▼

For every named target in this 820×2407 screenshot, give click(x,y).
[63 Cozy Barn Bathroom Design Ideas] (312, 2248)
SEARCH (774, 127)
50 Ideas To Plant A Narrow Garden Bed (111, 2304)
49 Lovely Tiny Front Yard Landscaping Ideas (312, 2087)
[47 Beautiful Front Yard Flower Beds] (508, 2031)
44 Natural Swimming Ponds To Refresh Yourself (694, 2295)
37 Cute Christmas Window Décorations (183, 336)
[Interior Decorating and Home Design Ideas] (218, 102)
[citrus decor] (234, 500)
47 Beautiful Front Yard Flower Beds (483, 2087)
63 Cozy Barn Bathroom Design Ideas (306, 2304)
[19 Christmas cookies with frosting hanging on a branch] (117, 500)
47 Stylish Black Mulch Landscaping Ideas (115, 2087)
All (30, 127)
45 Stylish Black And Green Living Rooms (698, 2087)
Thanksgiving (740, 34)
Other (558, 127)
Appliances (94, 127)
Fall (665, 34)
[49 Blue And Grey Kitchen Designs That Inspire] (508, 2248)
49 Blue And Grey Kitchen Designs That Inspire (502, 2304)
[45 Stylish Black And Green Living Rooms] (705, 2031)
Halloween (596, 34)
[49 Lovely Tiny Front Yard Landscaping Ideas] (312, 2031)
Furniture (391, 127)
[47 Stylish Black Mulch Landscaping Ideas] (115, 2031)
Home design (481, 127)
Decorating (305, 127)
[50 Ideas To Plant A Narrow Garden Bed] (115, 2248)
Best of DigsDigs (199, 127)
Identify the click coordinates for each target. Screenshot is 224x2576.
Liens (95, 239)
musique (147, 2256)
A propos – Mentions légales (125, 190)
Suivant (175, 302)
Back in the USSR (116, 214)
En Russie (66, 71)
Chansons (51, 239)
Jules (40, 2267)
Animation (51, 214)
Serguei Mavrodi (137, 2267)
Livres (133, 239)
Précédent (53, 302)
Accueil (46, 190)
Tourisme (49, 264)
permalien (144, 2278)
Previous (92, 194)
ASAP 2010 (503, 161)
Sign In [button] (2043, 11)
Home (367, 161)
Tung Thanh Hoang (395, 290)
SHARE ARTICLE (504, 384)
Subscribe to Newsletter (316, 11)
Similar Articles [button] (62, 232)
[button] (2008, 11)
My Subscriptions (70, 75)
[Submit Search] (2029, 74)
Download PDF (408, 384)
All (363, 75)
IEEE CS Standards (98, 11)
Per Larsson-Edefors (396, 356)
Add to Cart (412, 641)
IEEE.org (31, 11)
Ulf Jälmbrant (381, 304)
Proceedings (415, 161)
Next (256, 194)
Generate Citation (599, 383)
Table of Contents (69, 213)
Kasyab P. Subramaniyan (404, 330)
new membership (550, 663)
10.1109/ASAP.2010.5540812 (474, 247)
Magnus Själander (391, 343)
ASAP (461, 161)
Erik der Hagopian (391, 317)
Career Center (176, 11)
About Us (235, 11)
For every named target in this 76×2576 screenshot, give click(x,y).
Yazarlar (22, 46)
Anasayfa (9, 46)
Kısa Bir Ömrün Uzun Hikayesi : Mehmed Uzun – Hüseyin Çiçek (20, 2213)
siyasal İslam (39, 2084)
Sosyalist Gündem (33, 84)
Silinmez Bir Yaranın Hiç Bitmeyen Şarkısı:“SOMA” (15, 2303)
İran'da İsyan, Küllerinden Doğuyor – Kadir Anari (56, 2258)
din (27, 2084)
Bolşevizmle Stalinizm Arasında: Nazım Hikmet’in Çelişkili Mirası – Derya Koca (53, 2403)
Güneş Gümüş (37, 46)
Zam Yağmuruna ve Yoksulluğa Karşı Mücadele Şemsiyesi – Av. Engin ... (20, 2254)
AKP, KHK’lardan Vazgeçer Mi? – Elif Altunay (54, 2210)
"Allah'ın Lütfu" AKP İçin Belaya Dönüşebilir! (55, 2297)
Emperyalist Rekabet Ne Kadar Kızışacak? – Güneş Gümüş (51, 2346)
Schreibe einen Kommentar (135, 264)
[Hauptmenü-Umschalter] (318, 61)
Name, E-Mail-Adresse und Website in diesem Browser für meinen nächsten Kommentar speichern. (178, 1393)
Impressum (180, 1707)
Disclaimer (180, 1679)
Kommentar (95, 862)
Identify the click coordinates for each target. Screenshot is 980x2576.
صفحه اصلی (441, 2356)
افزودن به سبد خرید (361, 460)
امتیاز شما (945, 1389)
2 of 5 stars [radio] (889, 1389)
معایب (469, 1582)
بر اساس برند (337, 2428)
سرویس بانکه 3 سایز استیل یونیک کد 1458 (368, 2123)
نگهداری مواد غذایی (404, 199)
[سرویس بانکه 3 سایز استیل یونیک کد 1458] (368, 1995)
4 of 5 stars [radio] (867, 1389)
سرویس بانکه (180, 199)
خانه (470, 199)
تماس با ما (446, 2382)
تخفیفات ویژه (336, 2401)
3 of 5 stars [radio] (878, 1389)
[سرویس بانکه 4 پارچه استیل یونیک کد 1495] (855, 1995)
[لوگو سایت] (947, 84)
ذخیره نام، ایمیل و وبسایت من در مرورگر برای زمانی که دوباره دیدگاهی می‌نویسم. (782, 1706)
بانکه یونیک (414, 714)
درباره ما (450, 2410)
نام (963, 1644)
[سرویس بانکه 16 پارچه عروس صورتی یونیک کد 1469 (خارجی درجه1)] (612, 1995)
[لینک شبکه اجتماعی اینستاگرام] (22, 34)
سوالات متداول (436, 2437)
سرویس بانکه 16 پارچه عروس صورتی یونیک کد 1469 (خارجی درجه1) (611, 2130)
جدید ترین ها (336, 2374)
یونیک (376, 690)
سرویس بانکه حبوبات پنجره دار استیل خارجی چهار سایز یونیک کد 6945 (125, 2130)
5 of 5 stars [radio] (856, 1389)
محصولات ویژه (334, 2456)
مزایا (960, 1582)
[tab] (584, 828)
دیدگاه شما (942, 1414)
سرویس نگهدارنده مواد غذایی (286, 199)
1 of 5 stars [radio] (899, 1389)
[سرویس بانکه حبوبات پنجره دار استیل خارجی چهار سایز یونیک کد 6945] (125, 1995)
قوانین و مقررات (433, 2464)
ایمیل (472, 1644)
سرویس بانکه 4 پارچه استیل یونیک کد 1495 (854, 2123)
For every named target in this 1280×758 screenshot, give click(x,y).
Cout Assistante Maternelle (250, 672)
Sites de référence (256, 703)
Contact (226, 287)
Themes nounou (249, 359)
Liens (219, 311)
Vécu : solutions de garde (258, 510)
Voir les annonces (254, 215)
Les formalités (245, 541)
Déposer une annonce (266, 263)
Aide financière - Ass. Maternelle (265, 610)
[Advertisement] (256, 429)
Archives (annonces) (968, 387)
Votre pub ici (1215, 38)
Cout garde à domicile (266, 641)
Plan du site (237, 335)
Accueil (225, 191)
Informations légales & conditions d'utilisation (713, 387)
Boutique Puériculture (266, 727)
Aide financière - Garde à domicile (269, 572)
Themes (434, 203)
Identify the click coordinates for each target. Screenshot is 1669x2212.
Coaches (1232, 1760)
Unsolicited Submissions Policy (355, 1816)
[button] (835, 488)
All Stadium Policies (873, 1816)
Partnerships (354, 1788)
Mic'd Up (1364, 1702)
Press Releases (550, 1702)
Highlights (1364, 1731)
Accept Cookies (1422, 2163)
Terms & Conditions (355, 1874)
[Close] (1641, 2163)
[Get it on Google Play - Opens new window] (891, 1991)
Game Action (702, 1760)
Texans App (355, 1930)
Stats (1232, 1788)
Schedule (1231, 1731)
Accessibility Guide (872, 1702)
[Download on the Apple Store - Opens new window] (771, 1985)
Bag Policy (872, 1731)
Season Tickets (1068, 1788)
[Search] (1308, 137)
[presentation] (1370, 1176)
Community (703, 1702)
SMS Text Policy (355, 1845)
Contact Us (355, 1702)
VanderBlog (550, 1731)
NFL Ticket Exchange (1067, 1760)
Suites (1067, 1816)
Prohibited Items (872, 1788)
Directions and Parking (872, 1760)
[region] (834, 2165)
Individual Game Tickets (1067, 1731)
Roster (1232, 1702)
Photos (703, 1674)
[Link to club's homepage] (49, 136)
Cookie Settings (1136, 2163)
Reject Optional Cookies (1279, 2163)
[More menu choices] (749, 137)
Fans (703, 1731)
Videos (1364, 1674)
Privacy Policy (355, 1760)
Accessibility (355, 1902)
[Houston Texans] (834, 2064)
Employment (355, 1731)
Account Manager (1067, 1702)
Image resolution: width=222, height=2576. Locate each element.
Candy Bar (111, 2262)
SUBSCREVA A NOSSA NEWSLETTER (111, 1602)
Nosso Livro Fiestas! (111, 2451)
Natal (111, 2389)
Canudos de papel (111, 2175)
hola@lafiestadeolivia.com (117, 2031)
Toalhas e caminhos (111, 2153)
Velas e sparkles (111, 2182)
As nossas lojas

▲

[Assigned task]
Only the lines from the one containing "Season Tickets (1068, 1788)" to the end of the data should be printed, exactly as they stand.

[Task solution]
Season Tickets (1068, 1788)
[Search] (1308, 137)
[presentation] (1370, 1176)
Community (703, 1702)
SMS Text Policy (355, 1845)
Contact Us (355, 1702)
VanderBlog (550, 1731)
NFL Ticket Exchange (1067, 1760)
Suites (1067, 1816)
Prohibited Items (872, 1788)
Directions and Parking (872, 1760)
[region] (834, 2165)
Individual Game Tickets (1067, 1731)
Roster (1232, 1702)
Photos (703, 1674)
[Link to club's homepage] (49, 136)
Cookie Settings (1136, 2163)
Reject Optional Cookies (1279, 2163)
[More menu choices] (749, 137)
Fans (703, 1731)
Videos (1364, 1674)
Privacy Policy (355, 1760)
Accessibility (355, 1902)
[Houston Texans] (834, 2064)
Employment (355, 1731)
Account Manager (1067, 1702)
Image resolution: width=222, height=2576. Locate each element.
Candy Bar (111, 2262)
SUBSCREVA A NOSSA NEWSLETTER (111, 1602)
Nosso Livro Fiestas! (111, 2451)
Natal (111, 2389)
Canudos de papel (111, 2175)
hola@lafiestadeolivia.com (117, 2031)
Toalhas e caminhos (111, 2153)
Velas e sparkles (111, 2182)
As nossas lojas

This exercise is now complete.